The last step is the usage of cropmaps.models.burn() method to write the GT data as an image with the same metadata as the cube.

# Prepare training ground truth data
shapefile = "/home/eouser/uth/Cap_Bon/Ground_Truth/GT_data_selected_balanced.shp" # Shapefile of the vector training data
classes = "Crop" # Name of the column with the crops
base_path = eodata.data[0].NDVI["10"]["AOI"] # Path of a base image to burn
metadata = rasterio.open(base_path).meta.copy() # Copy metadata dictionary to save the image using the same CRS, transform, shape etc
gt_data_raster = burn(shapefile, classes, metadata) # Save the ground truth data as raster

Training ML-model

For the training of the model cropmaps.models.random_forest_train() method is being used by providing the hypercube path, the GT raster data path and a path to store the results. By default the 70% of the available GT data is used for the training of the model and 30% for testing. Also the user can save the model as in the example bellow using the cropmaps.models.save_model() method.

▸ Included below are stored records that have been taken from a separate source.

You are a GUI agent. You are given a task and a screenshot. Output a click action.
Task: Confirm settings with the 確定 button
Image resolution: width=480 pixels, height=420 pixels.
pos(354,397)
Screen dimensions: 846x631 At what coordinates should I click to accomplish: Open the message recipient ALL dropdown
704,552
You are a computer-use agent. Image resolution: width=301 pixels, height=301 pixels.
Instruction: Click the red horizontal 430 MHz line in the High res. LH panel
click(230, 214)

# Train the model using the cube and the burned raster image with the ground truth data
model = random_forest_train(cube_path = cube_path,
    gt_fpath = gt_data_raster,
    results_to = "/home/eouser/uth/Cap_Bon/")

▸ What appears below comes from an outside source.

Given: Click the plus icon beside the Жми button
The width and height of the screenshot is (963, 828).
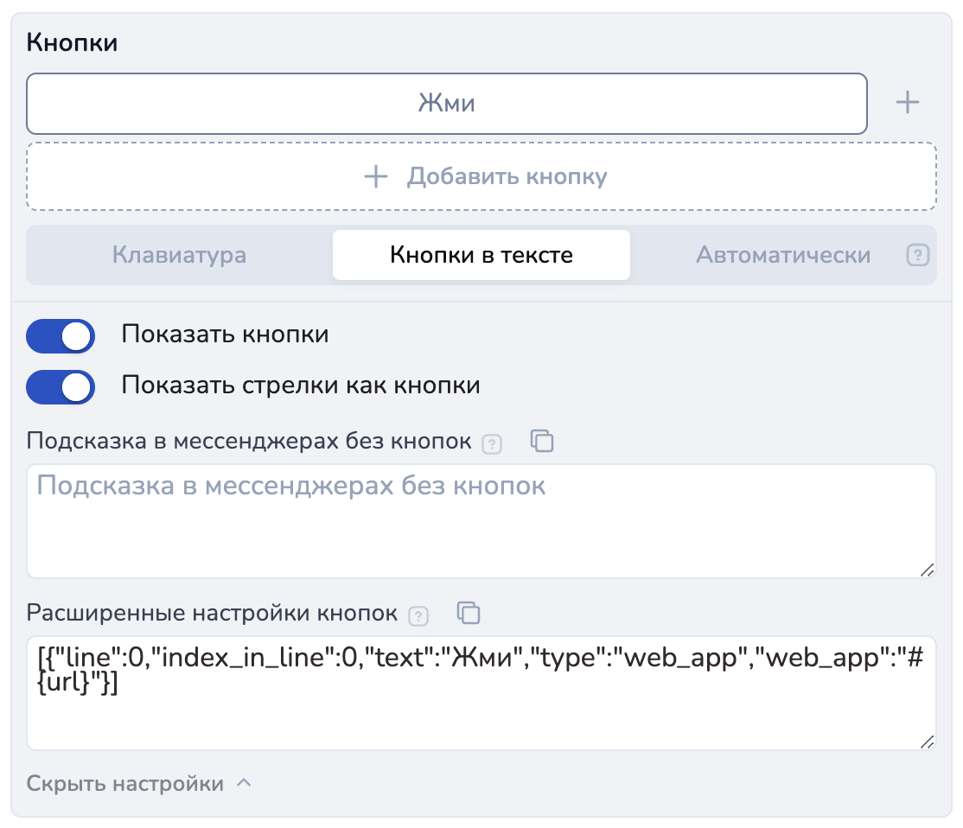Looking at the screenshot, I should [906, 103].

saved_model = save_model(model, spath = "/home/eouser/uth/Cap_Bon/") # Save model to disk

Classification with the ML-model

The final step, is the usage of the model to classify the hypercube in the AOI. For this the cropmaps.models.random_forest_predict() method is being used. Also since only crops are required, ESA-CCI Landcover external product is being used to mask generated product where non-vegetation categories exist.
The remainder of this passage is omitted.